Жена уже видела третий сон, а Сергей все-таки решил закончить дела текущего дня. Как-никак, а он был членом «ближней Думы» при Верховном, его пропагандистским «винтиком». Сегодня он запрограммировал видеомагнитофон на новый фильм-поэму «Окрашенные кровью солнца», автор коего, Алексей Широпаев, происходил из его «молодежной команды»…
Экран черного «Рекорда» вспыхнул. Поплыли кадры атомного ледокола, крушащего льды, факелы взлетающих ракет. Хронику летящего АНТ-25 1937 года перекрыл портрет Валерия Чкалова: в летном шлеме, с дерзкими глазами, властным разрезом большого рта.
Все это перемежалось кадрами лент, снятых до 1917-го: угрюмый крестьянин, изнуренно налегающий на примитивную соху. Надрывающаяся, тощая лошаденка. Бородач, сосредоточенно разбрасывающий семена по взбороненному полю прямо из большой, заскорузлой руки…
Но главным был голос, читающий текст за кадром:
– Избушки-наличники. Травушка-муравушка. Синее небушко. Коровки. Дудка-жалейка. Вечерами – гармоника. Парни и девушки. Без секса. Экологически чистая среда.
Эта картина плывет в мозгу типового славянофила, когда лежит он на продавленном диване, замлев после стакана, задрав клокастую и нечистую бороду.
А мы не нуждаемся в сих картонных грезах и спокойно выдерживаем стальной взгляд тяжелого утреннего неба. Перед нами – не ситцевая идиллия, а гряды железобетонных объемов, встающие в ровном рассветном сумраке, окрашенные кровью Солнца, стиснутого синими льдинами туч. И эта картина, холодный ветер этого утра наполняют нас Силой…

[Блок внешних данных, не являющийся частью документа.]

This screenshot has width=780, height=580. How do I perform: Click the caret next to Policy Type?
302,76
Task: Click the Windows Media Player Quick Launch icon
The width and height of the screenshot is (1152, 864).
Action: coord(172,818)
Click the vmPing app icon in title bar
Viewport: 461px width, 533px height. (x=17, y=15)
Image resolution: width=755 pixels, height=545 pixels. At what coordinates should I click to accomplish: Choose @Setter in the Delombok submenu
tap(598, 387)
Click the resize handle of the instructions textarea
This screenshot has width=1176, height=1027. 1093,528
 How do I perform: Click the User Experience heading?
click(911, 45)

Этот голос звучал на фоне кадров недавнего художественного фильма: камуфлированный, узкий вертолет, заходящий на посадку среди железных колонн уральского индустриального гиганта, заваленного снегами. Били снопы искр, лился расплавленный, пышущий жаром, ослепительный металл. А голос властно, рокочуще, тянул дальше:
– Эта панорама, этот глухо дрожащий мощью рассвет зовет нас за горизонт, за белые хребты промышленных дымов. Туда, где обретается – нет, не «грядущая Россия», а нечто неизмеримо большее. Там простирается Гиперборея, арийская мечта, завещанная нам от начала времен, на пути к которой мы сбросим с себя латаную-перелатаную «русскость»!

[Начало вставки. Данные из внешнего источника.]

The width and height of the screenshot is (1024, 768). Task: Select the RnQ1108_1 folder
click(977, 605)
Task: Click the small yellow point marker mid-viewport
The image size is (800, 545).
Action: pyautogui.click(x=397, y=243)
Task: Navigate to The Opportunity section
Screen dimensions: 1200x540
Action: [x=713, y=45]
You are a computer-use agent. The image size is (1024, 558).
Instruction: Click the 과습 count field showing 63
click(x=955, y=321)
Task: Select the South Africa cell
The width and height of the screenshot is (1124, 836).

Нет, не в благостных черноземах и суглинках, не в далеких благородных гранитах, а здесь, в земле мегаполиса, напитанной гнилью и сталью, прошитой арматурой, ярусами мохнатых теплотрасс: в земле, чьи оголенные мартовские пустыри светятся от спрятанной радиации. В земле, выжженной и вывороченной, источающей кислотные слезы, – там наша Тайна. Там лежит Меч Святогора. Там, в тишине, оглашаемой стуком тяжелых капель, ждет он нас, озаряемый синими зарницами трескучих разрядов. О нем поет нам ревущая скорость метро, харкая сгустками красных ламп. О нем шепчет пахнущее железом молчание ночных промзон. О нем стонут полуночные лифты, ползущие в зеленые весенние выси. В хлорных парах, встающих над люками пустынных тротуаров, мы повстречали наших предков-нибелунгов – «людей из тумана» – и они завещали нам эту Тайну, завещали нам достичь Ее.
Нет, не знаем мы тебя, теплая васильковая «матушка сыра земля» в сарафане и кокошнике. Нет тебя, а может, и не было никогда, выдуманной славянофилами, а позже – партийными секретарями для антуража валютных «Березок», а потом – и борделей. И не твое скучное чрево, а воющая утроба мегаполиса, бесстыжая и сказочная, бьющая в лицо ветром метро, крысиными норами и апрелем – эта утроба уже скоро родит невиданного Сына, который постигнет Тайну Почвы, найдет заветный Меч…
Где-то там, в городских недрах, в холодном лоне забытого реактора уже отливается в мощные великолепные формы его светозарная плоть, подобная жидкой стали. И скоро, скоро, взломав каменную скорлупу, над горизонтом, в смерче взметенного праха, встанет золотой исполин, воздев к Солнцу молнию Меча.